Now, I’m not saying you and your boyfriend aren’t the exception. You may be, you may have one of those “Titanic” love stories in you. But if you are, it won’t matter that you’re a few hours apart for a while.
But if things go bad, you can’t change colleges with nearly the ease that you can drop/add boyfriends. There is no lengthy and painstaking transfer boyfriend application, and it’s cheap to switch (provided you stick with guys who have jobs). Obviously, this is not so with colleges. 🙂
The main problem is the finances… My school currently costs 14,000 R&B included, while both of the other schools are roughly 23,000 (they are offering me scholarships for my grades though, about 7,000).
Well, the scholarships make the cost roughly even. $14,000 vs. $16,000 is too close to call in my book — but luckily, we have plenty of other criteria to consider here! 🙂
Also, I’m worried people would think I was too codependant if I moved closer to my family and boyfriend.
Are you worried other people will think that, or are you really worried that transferring will make you feel that way about yourself? I know it’s easier said than done, but it’s still true — it doesn’t make a damned bit of difference what other people think, as long as you’re secure in your decision.
But maybe you’re not — which is OK, too, as long as you realize it. Is it possible that voice in the back of your head calling you a codependent is actually your own voice? Sometimes people project their own self-doubt into other people’s mouths, and as a result, they worry too much about what those other people think (I know this because I’m one of those people!).
OK, enough psychology. Well, not quite. Here’s the thing: you have to do some self-examination and reflection, at some length, and decide whether you’ll be able to, for lack of a better term, “live with yourself” if you move back to your family and boyfriend.
The question is whether you can quash or coexist with that voice in the back of your head saying you’re codependent, and only you can answer that.
What should I do?
Well, back to what I was saying before about mindset: we make things harder for ourselves by concentrating on what we don’t have or what we don’t like, rather than what we do.
For instance, if you’re in a long, boring class, and you sit there and watch the clock tick, the class seems to last FOREVER. If you concentrate on something else — anything else at all, reading, listening to the professor, texting other people, doing homework for another class, etc. — the time goes by much faster.
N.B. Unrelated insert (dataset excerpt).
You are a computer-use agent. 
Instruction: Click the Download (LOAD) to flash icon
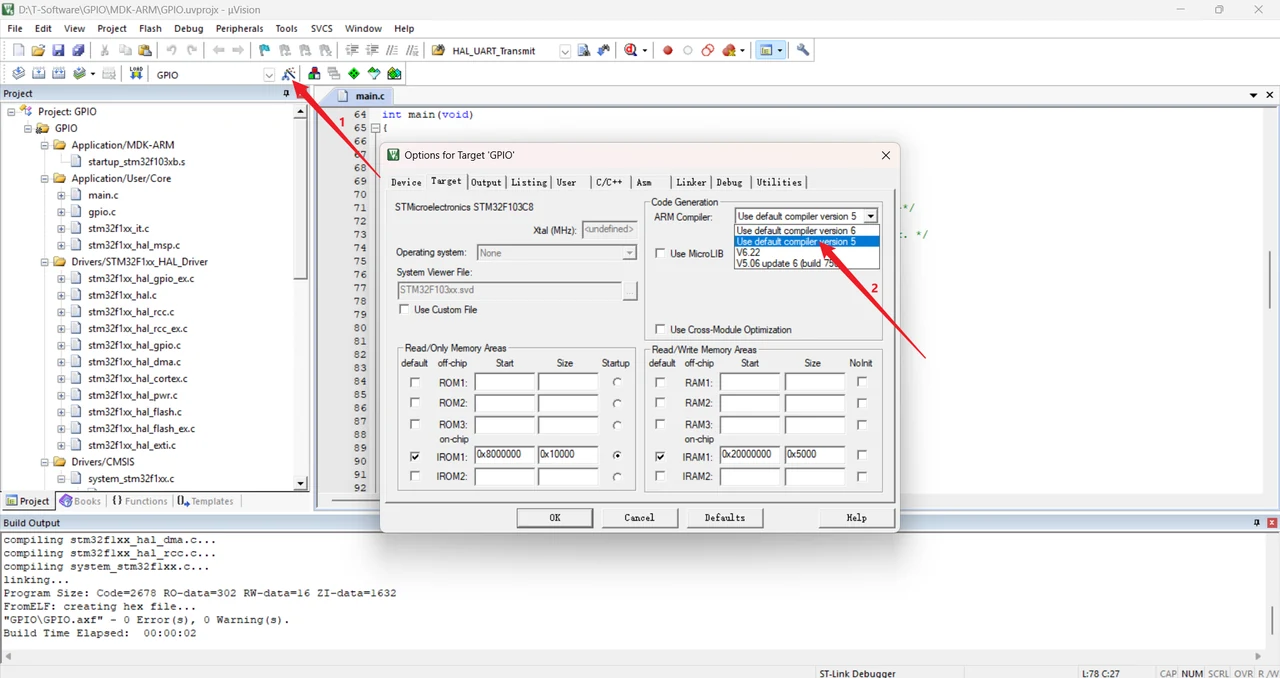(136, 74)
It’s the same way when you’re in a different town. If you’re constantly thinking about what your current town doesn’t have and comparing it to Milwaukee, then you’re bound to be miserable. If you focus on really trying to dive into the things that it does have and try to stop thinking as much about what it doesn’t, you’ll enjoy your time there much more and, consequently, it will begin to fly by and you’ll be back home visiting your family and boyfriend in no time.
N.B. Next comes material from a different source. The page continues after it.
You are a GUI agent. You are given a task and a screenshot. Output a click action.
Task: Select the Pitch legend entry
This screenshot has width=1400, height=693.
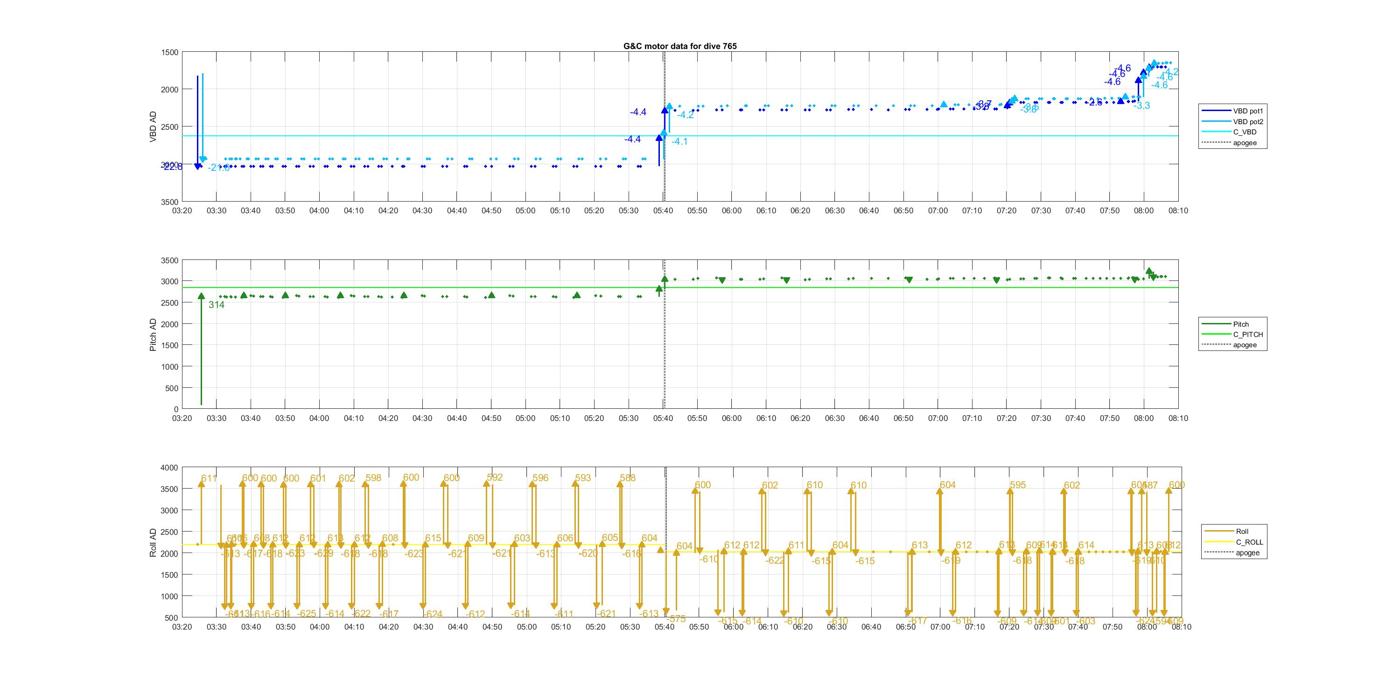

All people find themselves in an unhappy spot sometimes, and the first and most important question to ask is whether you’re doing everything you can do to fix that — before pulling up stakes and hoping that a geographic move will help.
I don’t know the answer in your particular case, but I’d guess you’ve probably still got some last-ditch effort in you to try and make it work. Especially since you’re apparently a good student in a good program at a relatively inexpensive school. That’s worth trying to salvage, if at all possible.